The above scenario is what exactly happened recently and the details are here.
We have already implemented a temporary solution to synchronize the ingestion of vulnerabilities per project because the unique attributes are scoped to a project which means we can run the ingestion logic for different projects in parallel without problem but not for the same project.
In this issue, we want to implement a long-term solution to remove the application layer semaphore and use the already implemented job deduplication policy.
So the idea is, instead of ingesting the vulnerabilities for a project by a background job accepting pipeline ID, we want to ingest the vulnerabilities by a background job accepting the project ID. This way, we can deduplicate the jobs and prevent running the jobs in parallel for the same project.
The new background job should select the latest succeeded pipeline of the default branch and ingest the vulnerabilities for that pipeline.
Potential issue: There can be multiple succeeded pipelines for the default branch between scheduling the job and starting the job. In that case, we can lose some important data if the older pipeline generates different artifacts than the most recent one.
Relevant links
- 2024-03-25: StoreSecurityReportsWorker saturate... (gitlab-com/gl-infra/production#17754 - closed)

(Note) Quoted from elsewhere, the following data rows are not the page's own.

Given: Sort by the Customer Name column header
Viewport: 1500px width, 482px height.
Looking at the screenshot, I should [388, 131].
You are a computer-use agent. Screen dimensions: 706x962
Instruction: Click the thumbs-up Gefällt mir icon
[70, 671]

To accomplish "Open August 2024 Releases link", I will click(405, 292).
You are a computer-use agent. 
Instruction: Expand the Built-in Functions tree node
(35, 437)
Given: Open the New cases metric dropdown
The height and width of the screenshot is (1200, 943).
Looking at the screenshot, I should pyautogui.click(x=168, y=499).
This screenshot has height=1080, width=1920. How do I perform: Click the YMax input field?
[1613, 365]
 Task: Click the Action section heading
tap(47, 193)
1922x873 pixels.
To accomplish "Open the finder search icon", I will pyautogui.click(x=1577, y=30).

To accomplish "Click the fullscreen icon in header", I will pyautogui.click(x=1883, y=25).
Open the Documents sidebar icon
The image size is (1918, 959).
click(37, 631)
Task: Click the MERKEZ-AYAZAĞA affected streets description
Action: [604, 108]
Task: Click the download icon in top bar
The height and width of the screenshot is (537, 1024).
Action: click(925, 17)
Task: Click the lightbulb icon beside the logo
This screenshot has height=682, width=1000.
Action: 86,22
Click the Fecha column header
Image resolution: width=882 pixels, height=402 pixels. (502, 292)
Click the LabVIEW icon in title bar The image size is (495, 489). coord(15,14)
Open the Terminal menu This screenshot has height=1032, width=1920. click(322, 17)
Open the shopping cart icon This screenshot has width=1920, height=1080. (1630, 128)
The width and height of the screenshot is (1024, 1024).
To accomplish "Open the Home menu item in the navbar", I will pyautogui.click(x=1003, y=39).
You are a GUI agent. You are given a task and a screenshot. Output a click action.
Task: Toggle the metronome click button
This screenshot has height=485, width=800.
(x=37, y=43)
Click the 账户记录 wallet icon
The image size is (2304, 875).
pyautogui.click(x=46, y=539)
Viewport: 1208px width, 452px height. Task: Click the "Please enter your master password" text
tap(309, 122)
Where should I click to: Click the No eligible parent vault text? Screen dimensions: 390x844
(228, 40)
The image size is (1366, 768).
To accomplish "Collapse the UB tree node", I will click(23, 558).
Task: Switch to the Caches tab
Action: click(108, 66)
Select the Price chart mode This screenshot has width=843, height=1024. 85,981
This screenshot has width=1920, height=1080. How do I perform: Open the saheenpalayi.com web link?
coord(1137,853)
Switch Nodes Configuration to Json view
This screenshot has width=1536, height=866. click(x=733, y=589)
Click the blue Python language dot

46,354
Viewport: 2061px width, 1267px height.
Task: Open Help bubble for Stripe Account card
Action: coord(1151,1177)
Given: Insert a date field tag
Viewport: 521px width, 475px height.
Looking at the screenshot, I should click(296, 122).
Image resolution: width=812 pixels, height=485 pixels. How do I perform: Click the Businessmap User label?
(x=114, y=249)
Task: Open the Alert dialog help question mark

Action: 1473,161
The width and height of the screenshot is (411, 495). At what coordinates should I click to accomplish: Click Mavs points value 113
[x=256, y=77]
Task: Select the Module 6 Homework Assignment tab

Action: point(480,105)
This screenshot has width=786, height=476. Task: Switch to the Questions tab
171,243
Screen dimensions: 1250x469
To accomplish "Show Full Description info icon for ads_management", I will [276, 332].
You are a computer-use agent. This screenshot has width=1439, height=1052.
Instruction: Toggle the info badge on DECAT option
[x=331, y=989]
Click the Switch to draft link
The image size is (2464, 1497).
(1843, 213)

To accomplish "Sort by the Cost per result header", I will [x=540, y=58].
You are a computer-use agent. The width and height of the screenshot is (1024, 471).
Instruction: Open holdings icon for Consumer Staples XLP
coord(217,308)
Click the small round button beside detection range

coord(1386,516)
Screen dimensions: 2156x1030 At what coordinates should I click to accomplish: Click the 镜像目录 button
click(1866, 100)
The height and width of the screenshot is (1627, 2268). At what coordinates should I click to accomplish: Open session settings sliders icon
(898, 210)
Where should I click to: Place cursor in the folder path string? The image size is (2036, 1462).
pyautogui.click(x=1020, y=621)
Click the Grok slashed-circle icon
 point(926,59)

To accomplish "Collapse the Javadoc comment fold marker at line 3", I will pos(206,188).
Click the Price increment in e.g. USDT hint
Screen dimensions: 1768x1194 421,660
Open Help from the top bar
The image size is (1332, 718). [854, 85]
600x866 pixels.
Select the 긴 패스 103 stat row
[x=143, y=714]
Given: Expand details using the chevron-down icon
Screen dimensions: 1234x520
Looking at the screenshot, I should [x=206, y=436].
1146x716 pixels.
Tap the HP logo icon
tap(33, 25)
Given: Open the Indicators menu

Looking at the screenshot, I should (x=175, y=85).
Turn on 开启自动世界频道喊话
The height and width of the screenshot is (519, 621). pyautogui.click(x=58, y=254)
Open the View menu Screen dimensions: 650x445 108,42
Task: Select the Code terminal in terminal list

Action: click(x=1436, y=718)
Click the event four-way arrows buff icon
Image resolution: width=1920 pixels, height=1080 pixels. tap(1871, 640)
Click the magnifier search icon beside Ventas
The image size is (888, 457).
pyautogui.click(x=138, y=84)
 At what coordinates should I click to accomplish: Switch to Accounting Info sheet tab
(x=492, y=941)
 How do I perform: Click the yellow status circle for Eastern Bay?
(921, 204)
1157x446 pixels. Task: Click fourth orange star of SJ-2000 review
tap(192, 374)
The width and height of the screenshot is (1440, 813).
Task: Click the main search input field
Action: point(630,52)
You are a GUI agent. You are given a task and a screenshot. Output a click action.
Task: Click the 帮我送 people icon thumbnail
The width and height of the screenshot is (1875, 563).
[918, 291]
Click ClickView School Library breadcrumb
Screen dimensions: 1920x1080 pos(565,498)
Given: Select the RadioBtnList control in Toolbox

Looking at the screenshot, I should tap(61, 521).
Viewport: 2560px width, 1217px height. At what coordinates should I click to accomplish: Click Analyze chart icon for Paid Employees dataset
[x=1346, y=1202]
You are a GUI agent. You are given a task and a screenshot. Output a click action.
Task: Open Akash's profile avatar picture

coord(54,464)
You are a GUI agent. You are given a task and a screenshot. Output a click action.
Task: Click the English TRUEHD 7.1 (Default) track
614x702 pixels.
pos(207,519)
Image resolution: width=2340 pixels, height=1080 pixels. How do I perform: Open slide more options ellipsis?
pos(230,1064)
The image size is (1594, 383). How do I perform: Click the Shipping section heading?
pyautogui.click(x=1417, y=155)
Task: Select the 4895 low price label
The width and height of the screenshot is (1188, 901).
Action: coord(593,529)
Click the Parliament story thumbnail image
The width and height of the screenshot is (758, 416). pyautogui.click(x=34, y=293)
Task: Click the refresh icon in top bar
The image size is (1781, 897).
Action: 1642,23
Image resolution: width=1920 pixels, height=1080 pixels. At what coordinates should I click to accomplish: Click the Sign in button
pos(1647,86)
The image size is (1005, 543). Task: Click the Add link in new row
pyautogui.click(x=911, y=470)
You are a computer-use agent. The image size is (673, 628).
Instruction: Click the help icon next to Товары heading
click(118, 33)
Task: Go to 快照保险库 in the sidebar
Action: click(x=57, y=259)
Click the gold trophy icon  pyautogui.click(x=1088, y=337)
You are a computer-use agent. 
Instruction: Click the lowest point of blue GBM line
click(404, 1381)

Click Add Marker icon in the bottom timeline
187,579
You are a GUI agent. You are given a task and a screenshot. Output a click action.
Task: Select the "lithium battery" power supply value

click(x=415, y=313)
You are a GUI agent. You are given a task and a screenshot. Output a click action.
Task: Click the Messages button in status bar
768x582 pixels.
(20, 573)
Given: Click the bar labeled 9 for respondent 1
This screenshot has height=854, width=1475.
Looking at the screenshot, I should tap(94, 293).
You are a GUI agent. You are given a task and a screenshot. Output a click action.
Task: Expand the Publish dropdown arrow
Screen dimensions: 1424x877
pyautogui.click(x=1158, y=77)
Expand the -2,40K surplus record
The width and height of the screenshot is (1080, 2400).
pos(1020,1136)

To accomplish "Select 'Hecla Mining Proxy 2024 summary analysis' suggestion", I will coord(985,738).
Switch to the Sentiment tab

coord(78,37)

- Use semaphore for storing security reports (!147816 - merged)
Historical Context
- 2024-03-25
- ┃ The `StoreSecurityReportsWorker` job has the lock-contention issue described above. It was discovered in this production incident
- 2024-03-25
- ┃ We implemented a temporary solution in !147816 (merged)
- 2024-05-15
- ┃ An implementation of a new job, utilizing the `pipeline_metadata` table was done - During the review, the CI team notified us we could not use that table ( !151541 (comment 1908623485))
- 2024-05-30
- ┃ we decided to use redis instead until we could come up with a plan using a new database table !151541 (comment 1928200998)
- 2024-06-04
- ┃ that redis-cache implementation got MR review feedback that we should fix this at the sidekiq job deduplication layer !151541 (comment 1933657674) - feedback was blocking as no MR approval was given and non "non-blocking" comment tag was used
- 2024-06-12
- ┃ closed the MR and put this issue back into ~"workflow::refinement
- ┃ re-opened as the MR was merged
needs refining)
Implementation plan (-
create a new database table/column/etc to store a pipelines ingestion state in -
roughly do the same thing as this attempted MR, except make use of the database table you create -
transition to the new worker with a FF - #460476 (closed) for the FF rollout issue
Verification steps
-
resolve sentry errors and they should not re-occur -
unblock alerts per this thread - we shouldn't see new alerts